Öland, mayo de 1943

Nils ha demostrado ser el amo de la playa, el amo de Stenvik, y ahora domina todo el lapiaz que rodea la aldea. Todos los días, cuando termina de ayudar a su madre en la casa o en el jardín, lo recorre a grandes zancadas. Camina por el yermo ölandés bajo la luz amarilla del sol con el morral colgado al hombro y su escopeta en las manos.

Los conejos suelen ocultarse entre la maleza.

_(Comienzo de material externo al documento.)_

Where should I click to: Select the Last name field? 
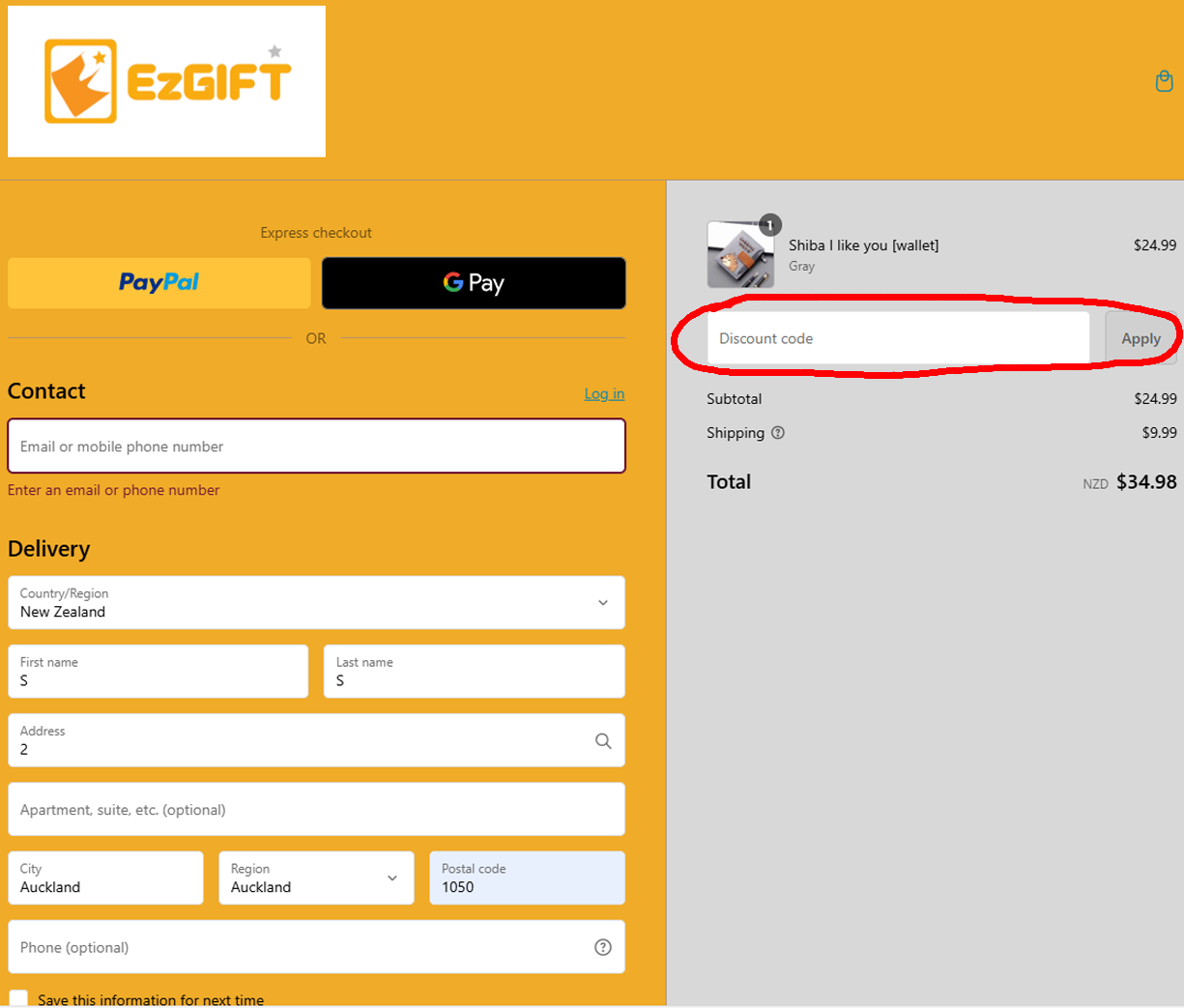474,672
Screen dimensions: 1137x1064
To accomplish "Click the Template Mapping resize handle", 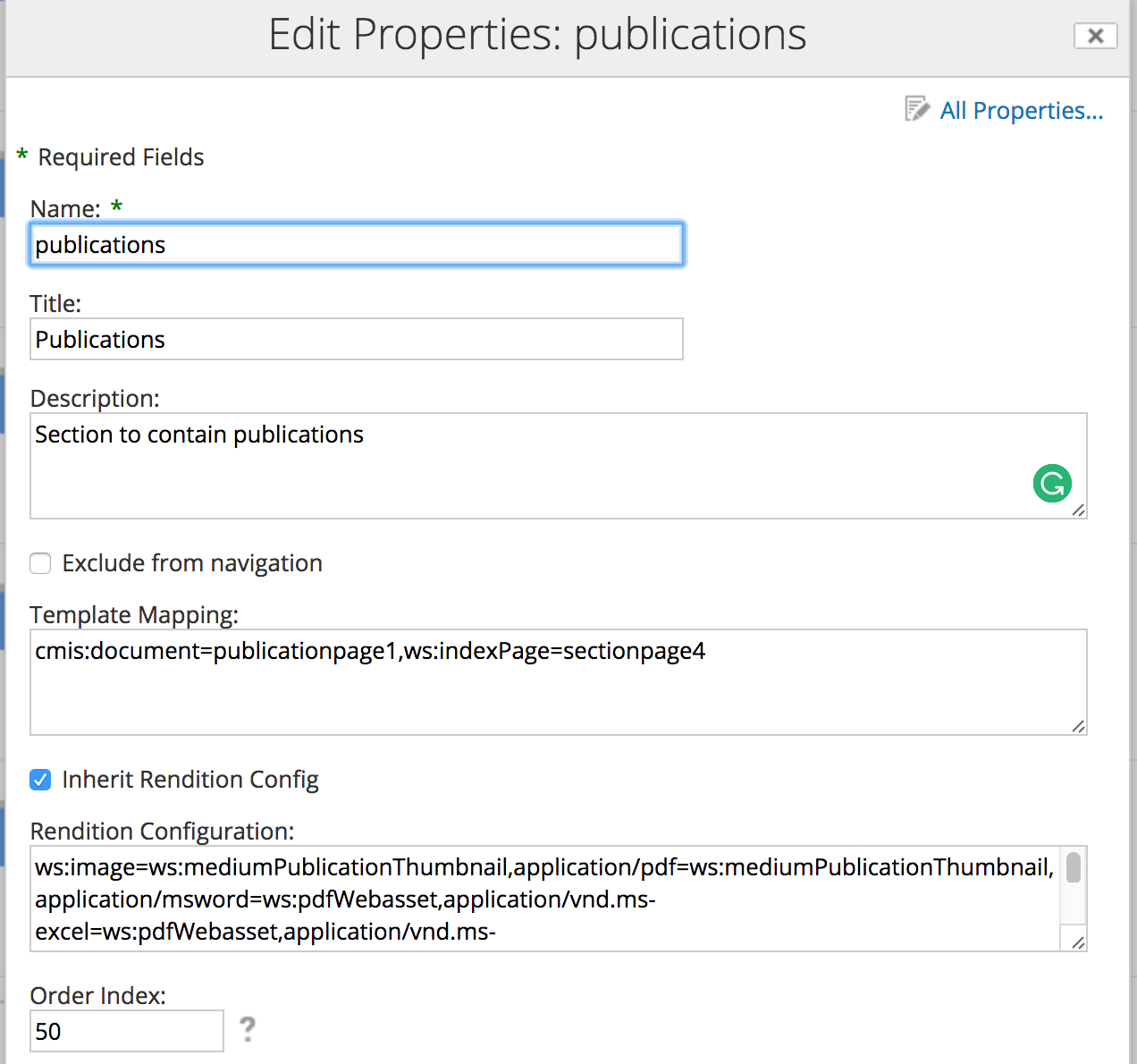I will [1078, 726].
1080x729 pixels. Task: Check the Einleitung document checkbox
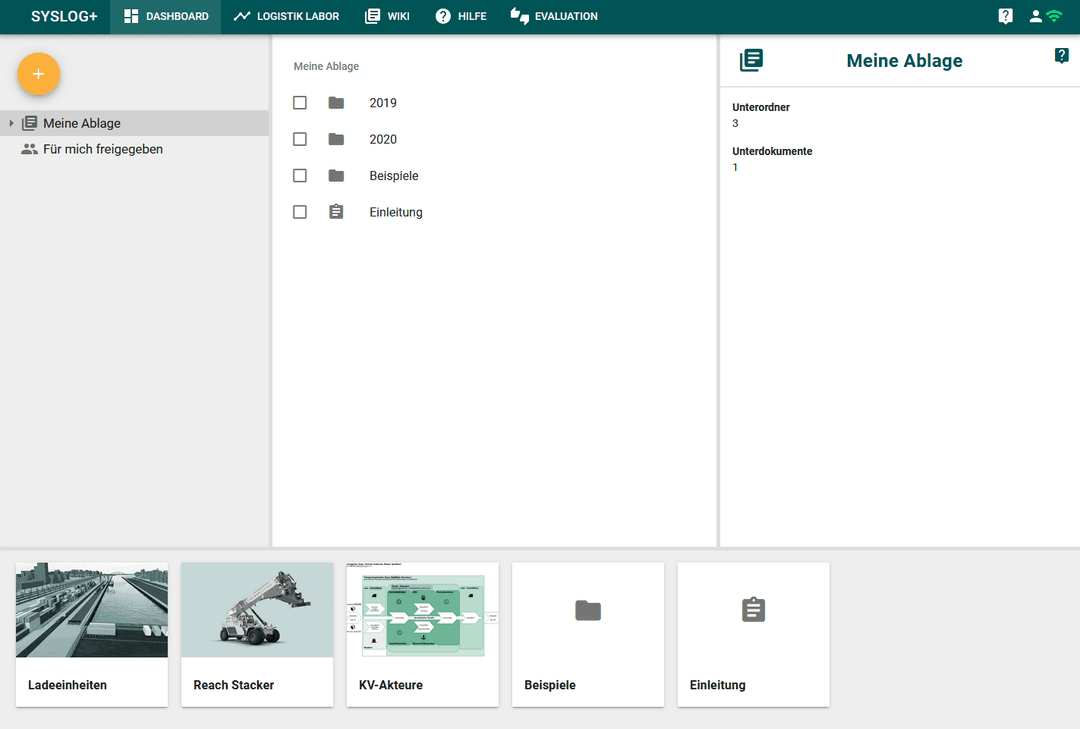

Cuando creen que los han descubierto, se lanzan a una desenfrenada carrera campo a través; entonces hay que llevarse rápidamente la escopeta al hombro. Nils está siempre alerta cuando sale de caza.

Su casa y el lapiaz constituyen su único mundo desde que, después de la pelea con Lass-Jan años atrás, su madre le dijera que no podía trabajar más en la cantera. Ningún cantero quería trabajar con él. A Nils no le importa, se niega a regresar allí, también ha rehusado pedir perdón; lo único que le irrita es que su madre haya tenido que pagar a Lass-Jan el salario de las semanas en las que el capataz no ha podido trabajar, mientras se le curaban los dedos rotos.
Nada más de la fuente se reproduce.